Edgar Watson Howe to Clarence Darrow, July 5, 1929

Click on the image to view as a PDF. A transcription of the letter is on the right.

Dear Mr. Darrow:

I send you my love, and

a summary of reviews of "Plain

People." Sincerely,

E.W. Howe

July 5, 1929.

Press comments on E. W. Howe's recent autobiography.
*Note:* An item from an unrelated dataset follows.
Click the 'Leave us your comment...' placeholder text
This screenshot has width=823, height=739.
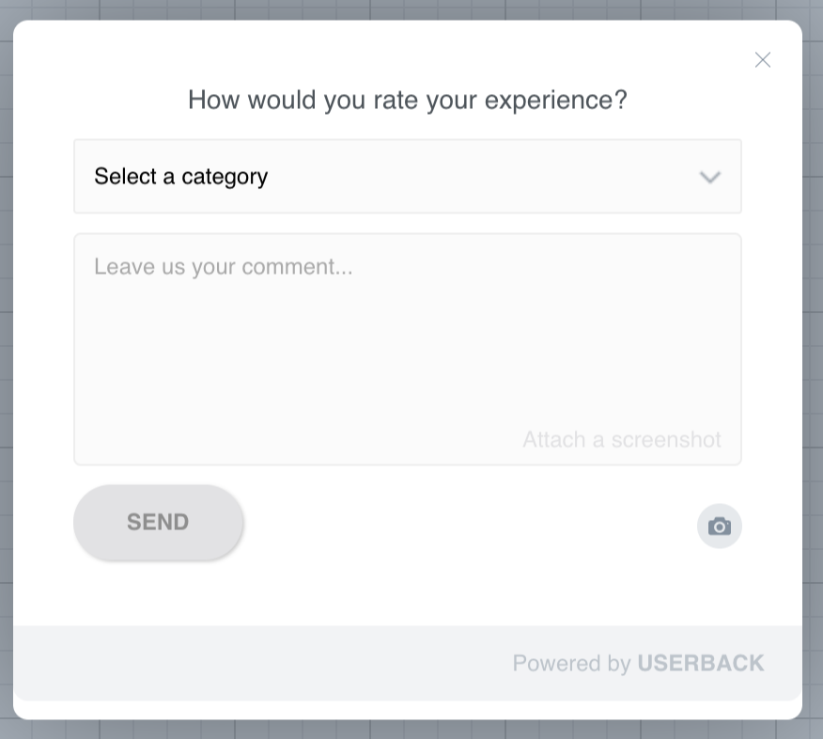[x=224, y=267]
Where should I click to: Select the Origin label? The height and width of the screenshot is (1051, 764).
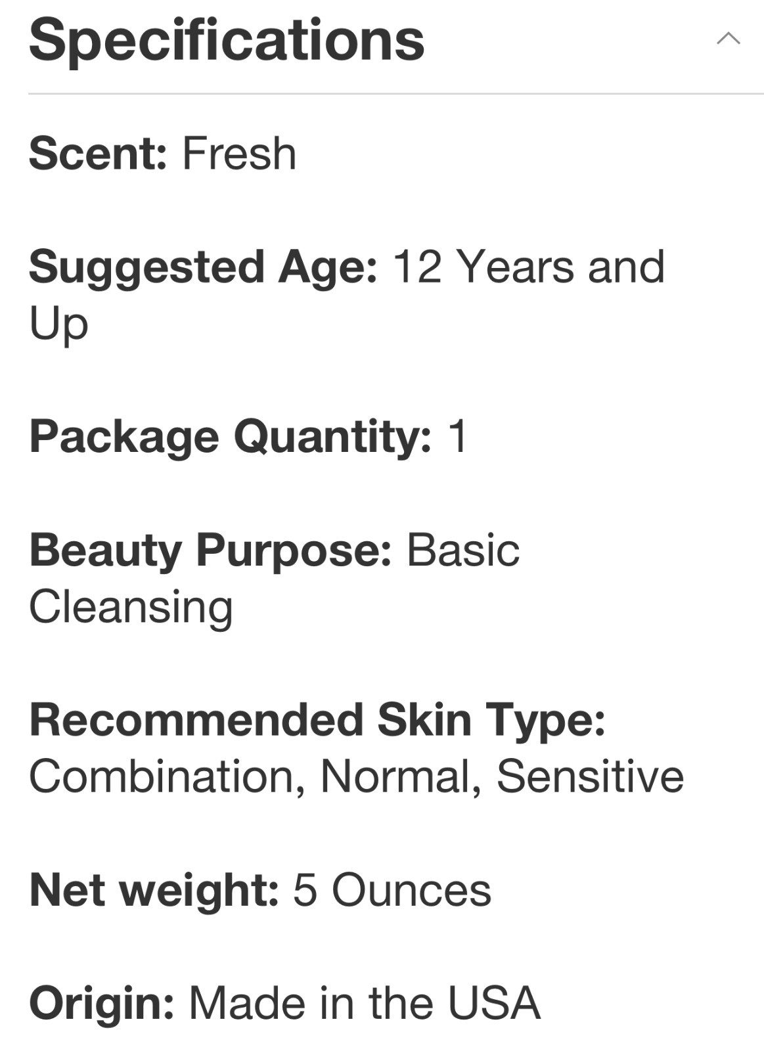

Copies autographed by the author sent anywhere in the United States for $3, the publisher's price:

Philadelphia Public Ledger: "E. W. Howe's 'Plain People' is the ripest, meatiest, juicest autobiographical book since Mark Twain's 'Roughing It.' The book is within the ranks of memorable literature."

Providence (R. I.) Journal: "If one were to search far and wide for a striking record of pioneering days in our primitive west, he would scarcely find a more convincing one than that contributed by E. W. Howe in 'Plain People.'"

Joseph T. Greene, in Columbus (Georgia) Enquirer-Sun: "On my library shelves I shall place E. W. Howe's 'Plain People,' between Cellini's autobiography and 'The Way of All Flesh,' by Samuel Butler; it belongs in such company."

North American Review: "E. W. Howe exemplifies the philosophy which underlies so much of our thinking, and is able to pack into it aphorisms that pass very quickly into the common speech. 'Plain People' is worth pondering over."

New Republic: "In 'Plain People' we get a God's plenty of the pragmatic midde-western philosopher who sees what a man can see, earns his daily bread, and is nobody's fool - many simple acute observations on life which, gathered together, would make in themselves, the worthiest collection of Yankee epigrams yet uttered. It is impossible to read these pages without noting some of them down."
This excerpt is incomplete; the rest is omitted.